A Friendly Reminder: Documentation—It’s Not Just Paperwork, It’s Protection
It is the professional responsibility of all massage or manual osteopathic therapists to maintain client records for at least 10 years after the client’s last treatment—and longer if the client was a minor at the time of their last treatment. Yes, that’s a decade (or more) of carefully stored paperwork, but trust us, future-you will thank present-you.
CMMOTA has a written policy outlining exactly what client records should include, as well as the time frame in which treatment notes must be completed by the therapist. These details can be found in CMMOTA’s Client Records, Charting, and Treatment Notes Policy.
Failure to maintain proper client records is considered professional misconduct and can result in disciplinary action if discovered and reported. So yes, the stakes are high—this isn’t just administrative busywork.
Why is documentation so important?
Let’s break it down:
First, documentation is the official record of your professional interaction with a client. It starts with their initial intake forms and continues with treatment notes for each session you provide. It also includes any forms related to health insurance billing, if you’re offering direct billing services. In short: if it happens, it needs to be recorded.
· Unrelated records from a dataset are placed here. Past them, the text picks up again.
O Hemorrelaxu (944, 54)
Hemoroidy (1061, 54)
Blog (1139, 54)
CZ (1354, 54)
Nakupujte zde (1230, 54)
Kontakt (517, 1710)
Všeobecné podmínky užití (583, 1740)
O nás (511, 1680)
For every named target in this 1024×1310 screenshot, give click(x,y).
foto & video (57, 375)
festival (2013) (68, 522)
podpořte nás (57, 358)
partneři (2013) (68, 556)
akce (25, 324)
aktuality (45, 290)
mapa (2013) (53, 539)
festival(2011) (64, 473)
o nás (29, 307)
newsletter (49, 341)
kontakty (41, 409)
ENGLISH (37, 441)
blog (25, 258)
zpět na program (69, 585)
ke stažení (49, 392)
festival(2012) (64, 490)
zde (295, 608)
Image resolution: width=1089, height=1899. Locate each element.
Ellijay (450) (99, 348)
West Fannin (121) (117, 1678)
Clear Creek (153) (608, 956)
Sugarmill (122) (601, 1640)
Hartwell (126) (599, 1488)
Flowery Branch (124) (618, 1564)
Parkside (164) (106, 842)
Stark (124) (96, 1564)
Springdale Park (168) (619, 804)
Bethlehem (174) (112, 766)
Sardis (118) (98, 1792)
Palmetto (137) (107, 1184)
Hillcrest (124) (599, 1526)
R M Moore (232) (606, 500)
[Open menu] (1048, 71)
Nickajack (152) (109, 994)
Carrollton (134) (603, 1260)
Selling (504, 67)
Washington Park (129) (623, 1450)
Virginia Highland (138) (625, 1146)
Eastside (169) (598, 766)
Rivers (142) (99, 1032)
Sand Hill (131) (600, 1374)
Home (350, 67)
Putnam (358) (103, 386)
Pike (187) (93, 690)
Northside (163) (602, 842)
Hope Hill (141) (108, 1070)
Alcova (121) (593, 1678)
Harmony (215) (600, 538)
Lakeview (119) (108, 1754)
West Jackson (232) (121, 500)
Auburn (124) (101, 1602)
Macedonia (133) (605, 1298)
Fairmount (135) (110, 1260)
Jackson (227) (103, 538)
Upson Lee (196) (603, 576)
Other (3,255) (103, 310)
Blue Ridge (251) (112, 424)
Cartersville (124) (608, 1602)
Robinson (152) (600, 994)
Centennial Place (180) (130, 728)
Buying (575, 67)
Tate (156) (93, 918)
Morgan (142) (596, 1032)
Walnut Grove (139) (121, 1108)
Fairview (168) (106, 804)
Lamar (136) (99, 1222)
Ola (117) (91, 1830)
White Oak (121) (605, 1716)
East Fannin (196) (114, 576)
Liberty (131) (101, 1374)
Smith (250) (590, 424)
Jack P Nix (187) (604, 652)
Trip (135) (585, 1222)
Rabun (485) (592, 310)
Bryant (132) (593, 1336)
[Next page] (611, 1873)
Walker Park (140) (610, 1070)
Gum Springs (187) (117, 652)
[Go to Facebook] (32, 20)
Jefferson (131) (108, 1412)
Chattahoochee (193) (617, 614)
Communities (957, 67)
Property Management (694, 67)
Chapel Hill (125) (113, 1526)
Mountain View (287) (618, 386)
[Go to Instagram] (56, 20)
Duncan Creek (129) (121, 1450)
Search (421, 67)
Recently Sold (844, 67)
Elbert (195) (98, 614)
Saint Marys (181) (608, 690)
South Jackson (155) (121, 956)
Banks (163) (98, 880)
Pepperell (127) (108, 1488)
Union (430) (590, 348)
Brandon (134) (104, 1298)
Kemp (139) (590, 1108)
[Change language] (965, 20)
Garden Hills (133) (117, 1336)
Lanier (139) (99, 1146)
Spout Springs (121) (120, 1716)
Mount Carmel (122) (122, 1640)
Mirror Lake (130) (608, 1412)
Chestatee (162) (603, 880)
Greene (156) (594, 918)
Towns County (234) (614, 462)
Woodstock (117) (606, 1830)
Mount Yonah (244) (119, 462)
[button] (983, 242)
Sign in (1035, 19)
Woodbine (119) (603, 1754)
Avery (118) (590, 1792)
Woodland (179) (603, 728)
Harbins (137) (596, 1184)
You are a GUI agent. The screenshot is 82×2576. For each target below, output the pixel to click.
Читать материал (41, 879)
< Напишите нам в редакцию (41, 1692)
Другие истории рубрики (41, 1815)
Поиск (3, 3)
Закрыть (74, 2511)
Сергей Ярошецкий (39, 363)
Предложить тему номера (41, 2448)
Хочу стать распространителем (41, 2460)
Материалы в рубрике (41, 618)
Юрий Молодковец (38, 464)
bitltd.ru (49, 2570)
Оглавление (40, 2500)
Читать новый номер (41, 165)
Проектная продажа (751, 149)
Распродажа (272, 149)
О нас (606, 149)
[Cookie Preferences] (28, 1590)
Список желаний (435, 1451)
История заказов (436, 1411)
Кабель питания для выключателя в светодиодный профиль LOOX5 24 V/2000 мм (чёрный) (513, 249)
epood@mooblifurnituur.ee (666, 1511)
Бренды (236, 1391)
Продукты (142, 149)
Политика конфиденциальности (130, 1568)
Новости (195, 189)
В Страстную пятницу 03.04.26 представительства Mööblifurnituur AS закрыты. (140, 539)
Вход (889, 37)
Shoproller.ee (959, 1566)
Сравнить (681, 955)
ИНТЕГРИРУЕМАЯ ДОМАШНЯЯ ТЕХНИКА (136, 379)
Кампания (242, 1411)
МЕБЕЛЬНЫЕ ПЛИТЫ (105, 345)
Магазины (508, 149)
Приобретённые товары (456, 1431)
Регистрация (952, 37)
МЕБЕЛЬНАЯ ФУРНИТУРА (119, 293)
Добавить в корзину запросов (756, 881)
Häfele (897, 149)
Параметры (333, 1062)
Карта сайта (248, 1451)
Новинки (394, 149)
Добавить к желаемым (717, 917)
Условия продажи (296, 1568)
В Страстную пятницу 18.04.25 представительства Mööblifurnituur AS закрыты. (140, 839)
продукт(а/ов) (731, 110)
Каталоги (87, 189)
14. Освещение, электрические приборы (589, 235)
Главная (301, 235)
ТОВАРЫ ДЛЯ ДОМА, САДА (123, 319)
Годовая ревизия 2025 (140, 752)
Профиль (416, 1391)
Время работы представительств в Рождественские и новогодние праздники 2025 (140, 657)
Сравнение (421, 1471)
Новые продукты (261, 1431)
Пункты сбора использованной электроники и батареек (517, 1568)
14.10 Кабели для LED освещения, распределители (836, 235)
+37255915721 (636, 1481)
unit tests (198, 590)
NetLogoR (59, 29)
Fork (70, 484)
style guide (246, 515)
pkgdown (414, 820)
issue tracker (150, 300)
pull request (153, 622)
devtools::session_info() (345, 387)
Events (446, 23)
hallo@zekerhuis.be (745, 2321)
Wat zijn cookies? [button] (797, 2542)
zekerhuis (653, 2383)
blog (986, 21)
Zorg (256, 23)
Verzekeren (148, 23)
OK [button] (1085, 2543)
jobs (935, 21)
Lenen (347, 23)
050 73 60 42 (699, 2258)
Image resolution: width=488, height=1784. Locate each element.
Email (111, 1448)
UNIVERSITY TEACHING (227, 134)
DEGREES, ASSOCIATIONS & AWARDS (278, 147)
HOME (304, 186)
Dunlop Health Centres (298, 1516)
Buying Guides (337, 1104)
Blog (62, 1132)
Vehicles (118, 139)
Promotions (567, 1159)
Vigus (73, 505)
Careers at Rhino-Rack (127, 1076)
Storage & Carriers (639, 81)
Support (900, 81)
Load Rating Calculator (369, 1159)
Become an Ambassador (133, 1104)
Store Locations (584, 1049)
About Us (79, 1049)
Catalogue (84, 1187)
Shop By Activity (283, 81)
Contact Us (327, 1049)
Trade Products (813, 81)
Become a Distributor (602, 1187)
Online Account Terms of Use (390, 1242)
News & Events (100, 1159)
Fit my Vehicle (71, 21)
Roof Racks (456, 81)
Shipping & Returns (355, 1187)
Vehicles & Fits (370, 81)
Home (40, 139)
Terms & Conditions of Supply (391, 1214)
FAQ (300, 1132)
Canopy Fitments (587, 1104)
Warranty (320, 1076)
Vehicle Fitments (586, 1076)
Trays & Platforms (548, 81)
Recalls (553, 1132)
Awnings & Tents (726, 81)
Second, documentation is your best defense if you’re ever audited by a health insurance company. If you can’t produce complete client records, including treatment notes for sessions billed to insurance, there’s a risk the company may reverse coverage. That’s right, you could be on the hook to repay those benefits. We’ve even seen cases where failure to provide proper records has led to civil action from the insurance provider, on the grounds of fraudulent claims. Yikes.
Finally, your treatment notes could one day find their way into a courtroom. Seriously. Here are just a couple of real-world examples:
• Notes have been used as evidence in cases of physical abuse, providing essential details.
• They’ve also been used in motor vehicle collision lawsuits, supporting claims of injury and treatment.
So, remember: your documentation isn’t just for your records, it’s a legal record of your professional care and can be requested by court order. Best to write every note like it could be read aloud in a courtroom someday (because it might).
Want to boost your documentation game?
If you’d like to brush up on your documentation techniques, we highly recommend checking out the CMMOTA Info Session on SOAP Notes. It’s a great resource that walks through how to structure your notes clearly and effectively.
To learn how to access this session, visit: How to Access Past CMMOTA Info Sessions
Not keeping a client record yet? No better time to start.
If your record-keeping has been, shall we say, less than stellar—don’t panic. Just start now. There’s no shame in making improvements.
Need a little help? No problem. Reach out to the association at info@cmmota.com and one of our friendly team members will be more than happy to assist you in getting back on track.
Because in the end, proper documentation is like flossing, it might not be exciting, but it will save you a world of trouble down the road.